*** PROVIDED MATERIAL ***
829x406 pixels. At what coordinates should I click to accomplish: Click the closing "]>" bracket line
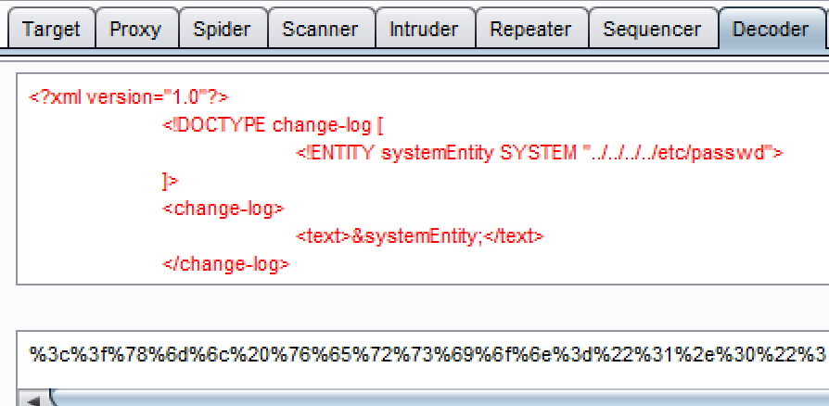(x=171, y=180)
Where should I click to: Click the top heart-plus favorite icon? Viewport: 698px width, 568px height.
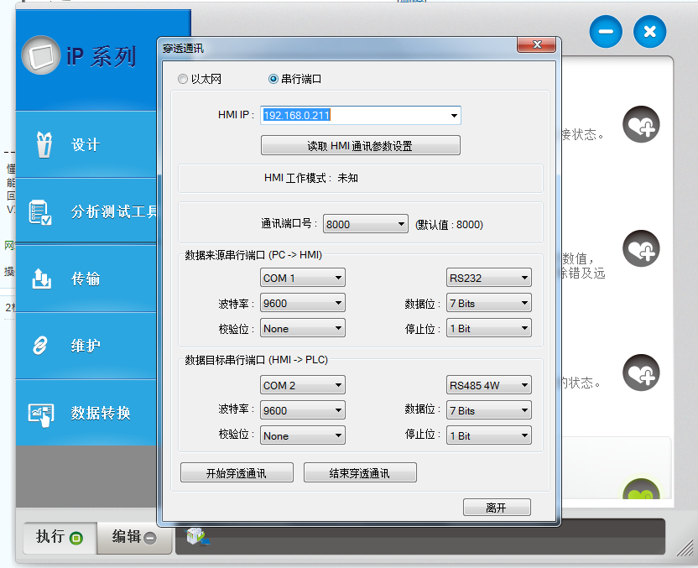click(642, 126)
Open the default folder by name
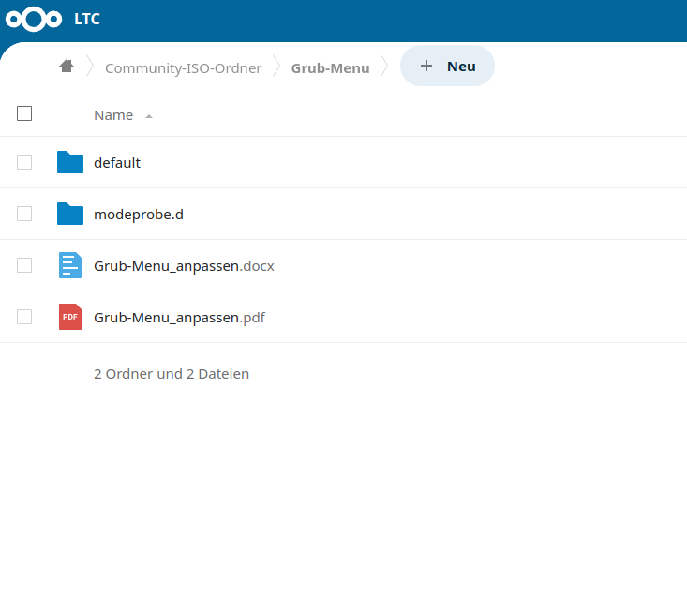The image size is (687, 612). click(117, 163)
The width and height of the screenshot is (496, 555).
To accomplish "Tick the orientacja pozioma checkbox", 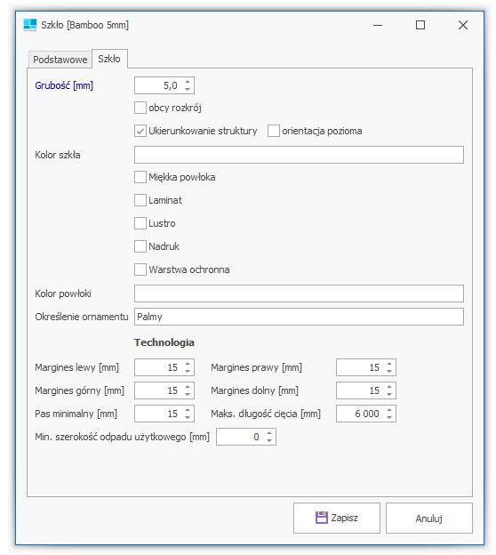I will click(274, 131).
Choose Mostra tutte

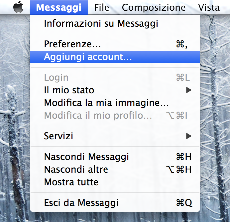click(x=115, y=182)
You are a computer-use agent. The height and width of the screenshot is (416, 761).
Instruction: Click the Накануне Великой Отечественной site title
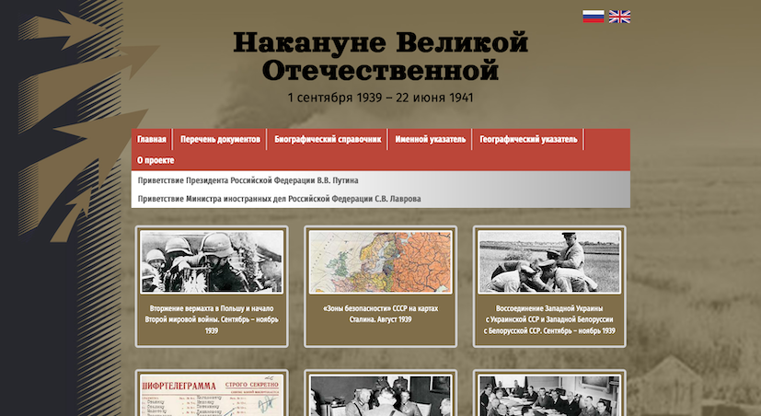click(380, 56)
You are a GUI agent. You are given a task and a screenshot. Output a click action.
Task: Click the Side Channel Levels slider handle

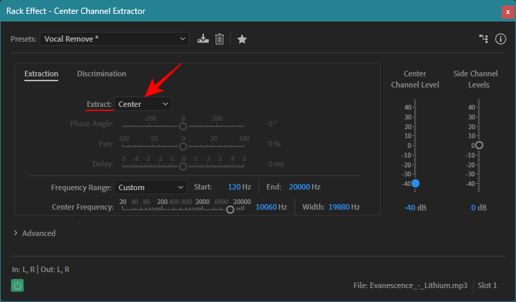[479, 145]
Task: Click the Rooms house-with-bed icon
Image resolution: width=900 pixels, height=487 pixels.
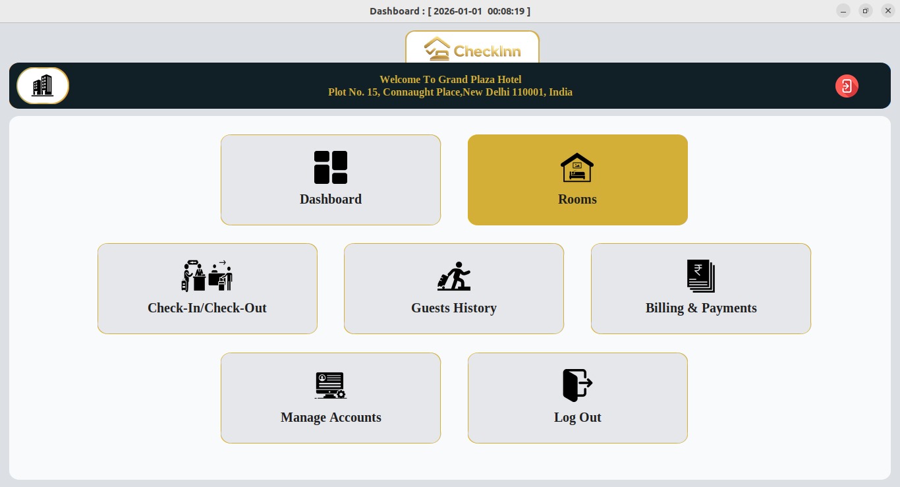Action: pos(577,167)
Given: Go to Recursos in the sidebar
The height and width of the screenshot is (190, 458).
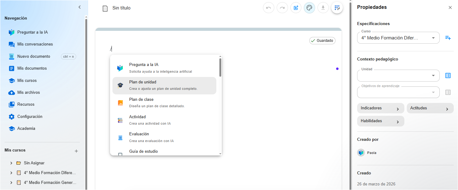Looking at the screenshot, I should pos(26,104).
***
* **YOUR GOAL**
Starting at the line containing "You are a computer-use", output every remaining line of the records above exactly, the last one included. Nothing else belongs in the output, and no pictures either.

* **REPLY**
You are a computer-use agent. The height and width of the screenshot is (416, 761).
Instruction: Click the Накануне Великой Отечественной site title
click(380, 56)
You are a GUI agent. You are given a task and a screenshot. Output a click action.
Task: Click the Side Channel Levels slider handle

[479, 145]
Task: Click the Rooms house-with-bed icon
Image resolution: width=900 pixels, height=487 pixels.
Action: pos(577,167)
Given: Go to Recursos in the sidebar
The height and width of the screenshot is (190, 458).
Looking at the screenshot, I should pos(26,104).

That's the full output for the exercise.